Giter VIP home page Giter VIP logo

ofr's Introduction

COAT: Measuring Object Compositionality in Emergent Representations

The official code repository for "COAT: Measuring Object Compositionality in Emergent Representations"

Sirui Xie, Ari Morcos, Song-Chun Zhu, Ramakrishna Vedantam
Presented at ICML 2022.

[Paper] [Code] [Data]

teaser

Requirements

  • Python >= 3.8
  • PyTorch >= 1.7.1
  • Pytorch Lightning == 1.1.4
  • hydra-core == 1.2.0
  • tqdm
  • CUDA enabled computing device

Usage

This repository contains

  • The generation code for COAT testing corpus modified based on the CLEVR generation code
  • The generation code for Correlated CLEVR with colorful background based on the CLEVR generation code
  • Pytorch implementation of Slot Attention and beta-TC-VAE, modified based on repositories from Untitled-AI and AntixK respectively. The modification on Slot Attention mainly concerns the post-processing of deduplicating slots (controlled by dup_threshold) and removing invisible slots, i.e. slots with close-to-zero mask weight (controlled by rm_invisible).
  • The method validation_epoch_end in method.py for applying the COAT metric to slot-based representations and slot-free representations.

Data

The generated training and test data is available at here. You probably should change the following data paths in the configuration files in ./hydra_cfg/:

data_mix_idx: 1 # the index of data mixture, check data_mix.csv for details
data_mix_csv: /your_data_root/data_mix.csv # the file for different composition of the training set
data_root:  /your_data_root/clevr_corr/ # training data for both iid and correlated CLEVR with colorful background
val_root: /your_data_root/clevr_with_masks/ # evaluation data from original CLEVR for mask ARI metric
test_root: /your_data_root/coat_test/ # testing data for our COAT metric

In the training data we provide, data_mix.csv is a meta file for different composition of training sets with different correlations.
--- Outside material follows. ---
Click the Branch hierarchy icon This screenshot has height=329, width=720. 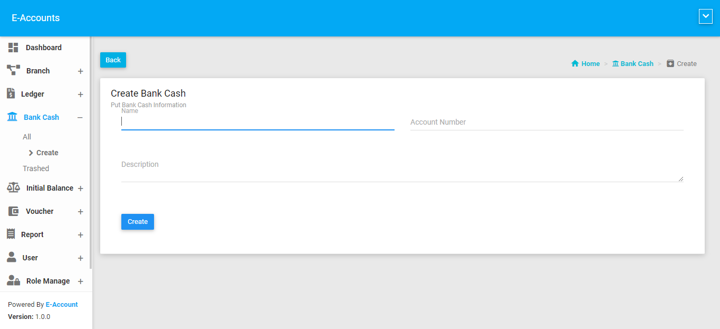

Set data_mix_idx=1,2,3,4,5 for i.i.d. dataset; set data_mix_idx=13,14,15,16,17 for the correlated dataset in our paper.

To generate the test or the training data, check ./coat_generation/.

Our COAT measure can be expanded to domains other than CLEVR, the Dataset class CLEVRAlgebraTestset in data.py is reusable. It takes a list of tuples of images as input test_cases: List[List[Optional[str]]]. In train_hydra.py, such a list is loaded from /test_root/obj_test_final/CLEVR_test_cases_hard.csv, which is contained in our released data, with the following code:

if os.path.exists(os.path.join(cfg.test_root, "obj_test_final", "CLEVR_test_cases_hard.csv")):
    with open(os.path.join(cfg.test_root, "obj_test_final", "CLEVR_test_cases_hard.csv"), "r") as f:
        csv_reader = reader(f)
        self.obj_algebra_test_cases = list(csv_reader)
else:
    self.obj_algebra_test_cases = None
    print(os.path.join(cfg.test_root, "obj_test_final", "CLEVR_test_cases_hard.csv")+" does not exist.")

Training

Configuration files for models and training can be found in ./hydra_cfg/, and should be linked to hydra_train.py with

@hydra.main(config_path='hydra_cfg', config_name='cfg_file') 
""" 'cfg_file' can be either of 
    - 'bvae' for beta-tc-vae
    - 'slot-attn' for original slot attention model
    - 'slot-attn-no-dup' for slot attention model with duplicated slots removed
    - 'slot-attn-no-dup-no-inv' for slot attention model with duplicated slots and invisible slots removed. 
    
    Details of different post process on the representations can be found in the paper. 
"""

To train models from scratch with epoch-wise COAT test, run

python hydra_train.py

Logging

We use wandb to output logging. Logs should contain COAT metrics and test visualization.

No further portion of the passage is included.